Avant d'ajouter : "Mais en droit électoral, on ne raisonne jamais in abstracto. Le juge électoral est très pragmatique et tout dépend de l'impact de l'annulation des votes sur le résultat du scrutin. Si de nombreux bulletins avec le même défaut ont été considérés comme nuls, ils pourraient être potentiellement réintégrés".
"Il ne doit pas y avoir de caractéristiques distinctives dans les bulletins", indique de son côté Dominique Volut, avocat en droit électoral auprès des Observateurs. "Dans ce cadre-là, on pourrait considérer que ces bulletins troués seraient considérés comme nuls.
"Mais il faut aussi apprécier l'intentionnalité", estime-t-il. "Et tout dépend de la trace pour savoir si ces signes sont récurrents et significatifs. Le juge va ainsi déterminer s'il y a une sincérité électorale.
Ces dernières années, certains cas de bulletins détériorés avaient finalement été considérés comme valides.
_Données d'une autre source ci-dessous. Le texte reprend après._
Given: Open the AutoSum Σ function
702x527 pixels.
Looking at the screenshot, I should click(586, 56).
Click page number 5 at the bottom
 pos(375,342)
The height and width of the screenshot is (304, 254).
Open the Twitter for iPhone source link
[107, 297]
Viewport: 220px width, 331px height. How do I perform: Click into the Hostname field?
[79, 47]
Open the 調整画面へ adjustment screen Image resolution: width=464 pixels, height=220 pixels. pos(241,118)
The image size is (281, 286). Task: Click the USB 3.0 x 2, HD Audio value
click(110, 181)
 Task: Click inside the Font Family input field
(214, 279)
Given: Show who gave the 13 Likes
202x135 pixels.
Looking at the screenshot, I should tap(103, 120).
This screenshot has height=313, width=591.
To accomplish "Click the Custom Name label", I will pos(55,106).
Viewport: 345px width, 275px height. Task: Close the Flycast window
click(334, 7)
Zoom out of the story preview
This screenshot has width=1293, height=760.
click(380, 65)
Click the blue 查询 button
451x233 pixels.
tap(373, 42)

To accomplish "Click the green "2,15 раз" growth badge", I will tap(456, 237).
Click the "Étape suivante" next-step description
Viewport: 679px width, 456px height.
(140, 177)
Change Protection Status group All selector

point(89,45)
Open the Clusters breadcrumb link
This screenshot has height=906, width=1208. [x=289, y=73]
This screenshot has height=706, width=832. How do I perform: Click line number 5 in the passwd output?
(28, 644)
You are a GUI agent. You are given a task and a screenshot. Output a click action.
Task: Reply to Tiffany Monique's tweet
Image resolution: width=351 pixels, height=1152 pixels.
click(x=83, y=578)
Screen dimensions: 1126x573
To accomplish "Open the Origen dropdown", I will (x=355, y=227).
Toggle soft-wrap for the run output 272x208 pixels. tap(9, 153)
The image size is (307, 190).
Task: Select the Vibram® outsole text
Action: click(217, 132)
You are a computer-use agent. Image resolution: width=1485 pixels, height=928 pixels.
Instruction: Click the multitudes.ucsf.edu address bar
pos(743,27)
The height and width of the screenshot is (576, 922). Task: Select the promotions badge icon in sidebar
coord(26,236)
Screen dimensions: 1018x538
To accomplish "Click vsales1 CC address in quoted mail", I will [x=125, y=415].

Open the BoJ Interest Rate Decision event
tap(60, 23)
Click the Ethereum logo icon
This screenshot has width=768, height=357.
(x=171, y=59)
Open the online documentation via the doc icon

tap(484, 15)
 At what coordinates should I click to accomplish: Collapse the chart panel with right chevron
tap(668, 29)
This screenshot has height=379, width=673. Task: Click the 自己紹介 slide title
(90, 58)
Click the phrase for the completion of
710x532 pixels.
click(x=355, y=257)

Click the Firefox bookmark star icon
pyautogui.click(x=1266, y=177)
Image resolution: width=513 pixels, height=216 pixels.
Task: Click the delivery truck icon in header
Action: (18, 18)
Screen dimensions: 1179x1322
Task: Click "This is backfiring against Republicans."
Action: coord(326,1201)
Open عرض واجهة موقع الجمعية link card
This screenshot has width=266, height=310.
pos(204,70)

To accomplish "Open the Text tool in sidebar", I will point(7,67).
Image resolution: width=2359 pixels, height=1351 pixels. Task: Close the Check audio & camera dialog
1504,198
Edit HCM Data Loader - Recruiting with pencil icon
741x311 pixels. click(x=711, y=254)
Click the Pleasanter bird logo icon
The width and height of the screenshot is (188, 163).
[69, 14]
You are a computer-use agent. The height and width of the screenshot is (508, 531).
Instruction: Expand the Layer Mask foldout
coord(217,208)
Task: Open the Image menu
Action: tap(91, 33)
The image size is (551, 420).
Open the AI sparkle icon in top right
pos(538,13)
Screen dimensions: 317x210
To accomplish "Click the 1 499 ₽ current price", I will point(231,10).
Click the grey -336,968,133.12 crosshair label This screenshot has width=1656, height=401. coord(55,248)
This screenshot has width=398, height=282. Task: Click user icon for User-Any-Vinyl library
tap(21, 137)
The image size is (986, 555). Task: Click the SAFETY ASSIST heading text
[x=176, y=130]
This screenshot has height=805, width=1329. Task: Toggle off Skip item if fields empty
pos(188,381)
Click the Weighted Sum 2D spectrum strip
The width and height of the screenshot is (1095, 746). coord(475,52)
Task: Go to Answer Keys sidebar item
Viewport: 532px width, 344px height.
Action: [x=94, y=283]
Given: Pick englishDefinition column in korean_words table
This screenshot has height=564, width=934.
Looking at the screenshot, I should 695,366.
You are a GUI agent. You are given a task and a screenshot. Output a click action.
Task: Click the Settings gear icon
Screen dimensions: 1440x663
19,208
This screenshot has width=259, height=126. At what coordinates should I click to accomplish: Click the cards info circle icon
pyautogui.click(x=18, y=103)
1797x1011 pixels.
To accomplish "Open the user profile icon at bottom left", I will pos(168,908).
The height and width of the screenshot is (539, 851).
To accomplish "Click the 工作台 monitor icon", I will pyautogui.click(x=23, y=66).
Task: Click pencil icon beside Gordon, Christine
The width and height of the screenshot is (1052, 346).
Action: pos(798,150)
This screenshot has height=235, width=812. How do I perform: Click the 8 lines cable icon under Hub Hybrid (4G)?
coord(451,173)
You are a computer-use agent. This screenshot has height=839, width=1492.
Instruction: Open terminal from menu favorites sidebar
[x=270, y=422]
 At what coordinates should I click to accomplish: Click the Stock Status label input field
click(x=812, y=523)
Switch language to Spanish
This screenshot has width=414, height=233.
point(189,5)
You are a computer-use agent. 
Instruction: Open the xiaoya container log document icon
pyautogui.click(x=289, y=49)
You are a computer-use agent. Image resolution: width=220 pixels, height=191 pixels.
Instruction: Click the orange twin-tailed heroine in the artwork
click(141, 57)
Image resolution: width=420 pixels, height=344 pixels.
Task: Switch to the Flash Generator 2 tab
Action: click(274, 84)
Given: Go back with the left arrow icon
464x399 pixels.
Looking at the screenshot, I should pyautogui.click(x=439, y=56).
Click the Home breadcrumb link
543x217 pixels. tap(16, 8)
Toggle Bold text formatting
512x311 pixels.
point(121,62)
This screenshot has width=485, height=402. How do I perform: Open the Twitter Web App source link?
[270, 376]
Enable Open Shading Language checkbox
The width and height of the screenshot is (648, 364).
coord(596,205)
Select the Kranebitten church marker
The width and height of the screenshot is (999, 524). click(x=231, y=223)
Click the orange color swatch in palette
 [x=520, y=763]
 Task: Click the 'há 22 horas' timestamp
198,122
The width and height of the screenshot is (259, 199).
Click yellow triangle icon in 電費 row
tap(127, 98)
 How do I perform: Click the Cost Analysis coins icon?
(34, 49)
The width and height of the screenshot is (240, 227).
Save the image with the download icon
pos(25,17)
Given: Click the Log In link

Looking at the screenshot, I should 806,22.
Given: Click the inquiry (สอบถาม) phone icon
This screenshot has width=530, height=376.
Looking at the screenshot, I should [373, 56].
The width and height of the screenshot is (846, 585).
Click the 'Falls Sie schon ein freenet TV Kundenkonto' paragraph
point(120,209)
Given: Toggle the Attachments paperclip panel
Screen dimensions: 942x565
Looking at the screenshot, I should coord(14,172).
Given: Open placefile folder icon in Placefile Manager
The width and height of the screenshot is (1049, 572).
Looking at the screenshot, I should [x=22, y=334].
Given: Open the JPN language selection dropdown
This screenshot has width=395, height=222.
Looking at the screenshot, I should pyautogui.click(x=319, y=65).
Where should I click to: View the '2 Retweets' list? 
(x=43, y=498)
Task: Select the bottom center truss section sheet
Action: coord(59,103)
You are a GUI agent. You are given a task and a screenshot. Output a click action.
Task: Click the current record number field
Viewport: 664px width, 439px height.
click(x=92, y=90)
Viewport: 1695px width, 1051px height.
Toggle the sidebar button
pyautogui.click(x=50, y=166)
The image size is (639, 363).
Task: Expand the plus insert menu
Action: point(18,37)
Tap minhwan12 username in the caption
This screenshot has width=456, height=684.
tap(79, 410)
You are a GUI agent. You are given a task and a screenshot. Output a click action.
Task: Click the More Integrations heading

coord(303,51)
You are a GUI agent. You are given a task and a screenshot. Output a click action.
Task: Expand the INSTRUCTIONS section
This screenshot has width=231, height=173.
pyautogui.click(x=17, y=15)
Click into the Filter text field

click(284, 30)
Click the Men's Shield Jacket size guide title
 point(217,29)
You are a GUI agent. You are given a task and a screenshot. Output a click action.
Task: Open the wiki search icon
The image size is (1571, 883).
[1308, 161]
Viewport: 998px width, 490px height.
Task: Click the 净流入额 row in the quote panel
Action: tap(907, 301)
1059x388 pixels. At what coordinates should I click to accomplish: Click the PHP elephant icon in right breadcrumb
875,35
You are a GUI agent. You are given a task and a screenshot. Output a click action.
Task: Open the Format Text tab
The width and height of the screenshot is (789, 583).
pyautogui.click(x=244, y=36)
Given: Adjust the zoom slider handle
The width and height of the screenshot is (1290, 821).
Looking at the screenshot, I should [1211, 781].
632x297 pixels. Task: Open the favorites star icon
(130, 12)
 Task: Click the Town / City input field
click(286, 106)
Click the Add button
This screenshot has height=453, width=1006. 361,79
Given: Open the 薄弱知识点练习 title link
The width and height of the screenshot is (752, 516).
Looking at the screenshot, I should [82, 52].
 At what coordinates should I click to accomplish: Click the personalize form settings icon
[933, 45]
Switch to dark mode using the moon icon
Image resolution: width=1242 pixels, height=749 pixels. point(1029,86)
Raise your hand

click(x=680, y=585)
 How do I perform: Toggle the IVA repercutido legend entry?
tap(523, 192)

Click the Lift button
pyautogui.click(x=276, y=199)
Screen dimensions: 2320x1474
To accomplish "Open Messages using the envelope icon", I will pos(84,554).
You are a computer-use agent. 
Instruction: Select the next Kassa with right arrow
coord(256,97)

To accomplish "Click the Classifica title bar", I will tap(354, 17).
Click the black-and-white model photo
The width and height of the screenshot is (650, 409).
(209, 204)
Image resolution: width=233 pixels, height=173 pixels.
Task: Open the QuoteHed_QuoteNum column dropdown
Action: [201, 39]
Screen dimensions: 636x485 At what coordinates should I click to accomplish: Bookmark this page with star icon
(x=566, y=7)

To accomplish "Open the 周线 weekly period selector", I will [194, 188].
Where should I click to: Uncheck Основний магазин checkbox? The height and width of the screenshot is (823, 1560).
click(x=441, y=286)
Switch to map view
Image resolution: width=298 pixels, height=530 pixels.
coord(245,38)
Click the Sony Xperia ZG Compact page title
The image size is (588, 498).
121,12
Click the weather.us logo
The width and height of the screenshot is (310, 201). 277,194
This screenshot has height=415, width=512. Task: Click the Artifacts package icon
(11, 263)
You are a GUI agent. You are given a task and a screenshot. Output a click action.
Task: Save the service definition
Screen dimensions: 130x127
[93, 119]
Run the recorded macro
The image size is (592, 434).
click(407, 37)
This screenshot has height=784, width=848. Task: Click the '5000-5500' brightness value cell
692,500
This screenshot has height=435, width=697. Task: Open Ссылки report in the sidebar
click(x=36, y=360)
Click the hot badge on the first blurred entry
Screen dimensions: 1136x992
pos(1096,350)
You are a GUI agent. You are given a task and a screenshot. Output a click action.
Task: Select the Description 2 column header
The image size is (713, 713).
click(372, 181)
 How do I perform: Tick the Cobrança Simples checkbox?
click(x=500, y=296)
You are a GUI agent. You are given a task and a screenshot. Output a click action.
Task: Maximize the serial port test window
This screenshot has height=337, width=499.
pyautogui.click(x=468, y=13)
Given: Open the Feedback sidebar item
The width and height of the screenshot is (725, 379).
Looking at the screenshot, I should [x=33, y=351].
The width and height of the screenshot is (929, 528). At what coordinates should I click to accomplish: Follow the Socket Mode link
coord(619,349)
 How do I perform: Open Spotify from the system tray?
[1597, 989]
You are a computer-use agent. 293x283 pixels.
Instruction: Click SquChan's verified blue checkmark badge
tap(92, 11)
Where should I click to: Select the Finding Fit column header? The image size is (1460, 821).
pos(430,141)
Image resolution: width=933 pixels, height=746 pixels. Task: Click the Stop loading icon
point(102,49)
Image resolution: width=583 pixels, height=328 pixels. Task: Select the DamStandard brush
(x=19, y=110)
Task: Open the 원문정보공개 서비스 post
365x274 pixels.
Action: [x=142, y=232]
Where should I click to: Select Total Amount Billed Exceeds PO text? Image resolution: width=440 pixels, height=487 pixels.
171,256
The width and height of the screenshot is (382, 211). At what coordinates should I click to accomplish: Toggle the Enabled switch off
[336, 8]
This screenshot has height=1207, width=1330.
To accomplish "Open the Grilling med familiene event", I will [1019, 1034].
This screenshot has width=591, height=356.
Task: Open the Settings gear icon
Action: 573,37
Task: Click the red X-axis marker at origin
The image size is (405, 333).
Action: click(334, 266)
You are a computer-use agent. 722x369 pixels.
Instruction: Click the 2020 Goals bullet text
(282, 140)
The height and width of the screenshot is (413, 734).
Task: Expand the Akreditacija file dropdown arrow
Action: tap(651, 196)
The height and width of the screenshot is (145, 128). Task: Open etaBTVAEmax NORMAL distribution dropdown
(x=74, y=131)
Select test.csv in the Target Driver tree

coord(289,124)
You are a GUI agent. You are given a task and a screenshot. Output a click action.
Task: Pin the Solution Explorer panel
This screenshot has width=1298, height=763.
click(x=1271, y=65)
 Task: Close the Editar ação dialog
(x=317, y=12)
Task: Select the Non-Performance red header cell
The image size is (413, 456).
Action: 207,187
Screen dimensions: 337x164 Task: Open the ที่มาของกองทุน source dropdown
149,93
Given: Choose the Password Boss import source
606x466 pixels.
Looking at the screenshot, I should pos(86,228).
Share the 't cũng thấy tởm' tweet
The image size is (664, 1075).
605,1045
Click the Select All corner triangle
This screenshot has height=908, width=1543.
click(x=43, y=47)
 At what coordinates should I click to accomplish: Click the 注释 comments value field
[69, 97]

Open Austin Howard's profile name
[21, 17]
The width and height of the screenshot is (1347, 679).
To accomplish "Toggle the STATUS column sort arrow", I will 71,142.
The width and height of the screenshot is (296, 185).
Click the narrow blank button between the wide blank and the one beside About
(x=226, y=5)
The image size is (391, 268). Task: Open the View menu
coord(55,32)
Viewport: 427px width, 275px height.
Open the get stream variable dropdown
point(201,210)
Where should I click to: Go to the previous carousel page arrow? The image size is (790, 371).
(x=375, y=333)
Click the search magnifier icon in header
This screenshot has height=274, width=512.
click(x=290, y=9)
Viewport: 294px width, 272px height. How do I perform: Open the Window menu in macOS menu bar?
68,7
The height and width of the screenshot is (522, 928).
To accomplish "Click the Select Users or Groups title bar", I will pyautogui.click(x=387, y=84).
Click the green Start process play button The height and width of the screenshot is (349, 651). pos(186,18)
En 2022, des bulletins légèrement déchirés de la candidate du Rassemblement national à l'élection présidentielle Marine Le Pen avaient aussi été envoyés aux électeurs dans les semaines avant le scrutin.
A l'époque, la Commission nationale de contrôle de la campagne électorale en vue de l’élection présidentielle (CNCCEP), en charge du contrôle du scrutin, avait indiqué aux Observateurs que, "dans l’éventualité où le bulletin présent dans l'enveloppe présenterait un défaut, l'électeur aura toujours la faculté de prendre un nouveau bulletin qui sera à sa disposition dans son bureau de vote".
Même chose du côté du ministère de l'Intérieur, en charge de la tenue des élections à l'échelle nationale : l'instance avait indiqué à l'AFP Factuel qu'une telle marque ne devait "pas constituer une cause de nullité".
En mars 2021, le Conseil d'État était aussi revenu sur une décision d'annulation de deux bulletins lors des municipales de 2020 et avait indiqué qu'ils "ne pouvaient être déclarés nuls, dès lors que ces traces ne sont pas suffisantes pour être considérées comme des signes de reconnaissance, ainsi que l'ont jugé à bon droit les premiers juges."